Aruba Football Federation
- Founded: 29 January 1932; 94 years ago
- Headquarters: Noord, Aruba
- FIFA affiliation: 1988
- CONCACAF affiliation: 1986
- CFU affiliation: 1986
- President: Egbert Laclé
- Website: www.avbaruba.com

= Aruba Football Federation =

Governing body of football in Aruba

The Aruba Football Federation (Arubaanse Voetbal Bond) is the governing body of football in Aruba. Its headquarters are at the Angel Botta technical centre in the city of Noord. It is a member of FIFA and CONCACAF, and is responsible for governing amateur and professional football, including the men's, women's, and youth national teams. The AVB is also responsible for sanctioning referees and football tournaments for most football leagues in Aruba.

==History==
The first football competition in Aruba was organized in 1921. In 1930, a national team was organized, and played their first international match against Curaçao. The AVB was formed late in 1930 and became an official organization in 1932.

From the 1950s to the 1980s, Aruban football existed under the umbrella of the Netherlands Antillean Football Union (NAVU). In 1986, Aruba changed from a member of the Netherlands Antilles to its own constituent country of the Netherlands. With this change in political status, the AVB was granted membership to CONCACAF in 1986 and to FIFA in 1988. It has also been a member of the Caribbean Football Union since 1986.

Entries on target coordinates:
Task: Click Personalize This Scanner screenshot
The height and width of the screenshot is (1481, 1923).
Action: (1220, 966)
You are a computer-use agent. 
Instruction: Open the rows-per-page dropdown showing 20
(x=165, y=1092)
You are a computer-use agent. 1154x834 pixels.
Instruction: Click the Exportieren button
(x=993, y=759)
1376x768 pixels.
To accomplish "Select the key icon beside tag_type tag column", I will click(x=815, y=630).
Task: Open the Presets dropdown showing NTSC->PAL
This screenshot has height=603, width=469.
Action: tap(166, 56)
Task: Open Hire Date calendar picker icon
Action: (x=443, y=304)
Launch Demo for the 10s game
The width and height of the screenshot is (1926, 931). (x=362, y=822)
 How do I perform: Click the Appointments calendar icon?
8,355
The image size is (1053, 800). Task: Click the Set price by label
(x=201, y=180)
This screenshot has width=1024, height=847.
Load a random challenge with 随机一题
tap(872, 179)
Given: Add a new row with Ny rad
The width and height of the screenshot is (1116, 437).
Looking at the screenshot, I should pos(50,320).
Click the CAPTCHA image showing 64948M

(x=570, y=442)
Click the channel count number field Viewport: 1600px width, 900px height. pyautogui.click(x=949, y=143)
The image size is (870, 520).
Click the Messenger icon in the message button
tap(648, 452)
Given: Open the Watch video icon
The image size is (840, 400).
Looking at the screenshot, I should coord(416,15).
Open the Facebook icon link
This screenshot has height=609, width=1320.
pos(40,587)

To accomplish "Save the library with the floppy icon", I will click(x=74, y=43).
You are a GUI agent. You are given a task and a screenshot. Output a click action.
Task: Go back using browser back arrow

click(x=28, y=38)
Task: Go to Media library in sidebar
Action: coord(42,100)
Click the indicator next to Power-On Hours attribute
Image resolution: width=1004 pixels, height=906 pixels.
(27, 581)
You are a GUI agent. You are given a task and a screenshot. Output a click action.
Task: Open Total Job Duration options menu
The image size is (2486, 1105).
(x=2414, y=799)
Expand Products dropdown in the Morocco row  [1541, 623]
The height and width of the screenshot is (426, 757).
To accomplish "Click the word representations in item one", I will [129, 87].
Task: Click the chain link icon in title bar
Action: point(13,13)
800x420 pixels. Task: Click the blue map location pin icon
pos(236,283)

(Problem to solve)
Please answer these questions from the Aruba Football Federation text above:
1. Where is the federation's headquarters located?
2. In what year was the first football competition in Aruba organized?
3. Under which organization's umbrella did Aruban football exist from the 1950s to the 1980s?

(Exercise result)
1. At the Angel Botta technical centre in the city of Noord.
2. 1921.
3. The Netherlands Antillean Football Union (NAVU).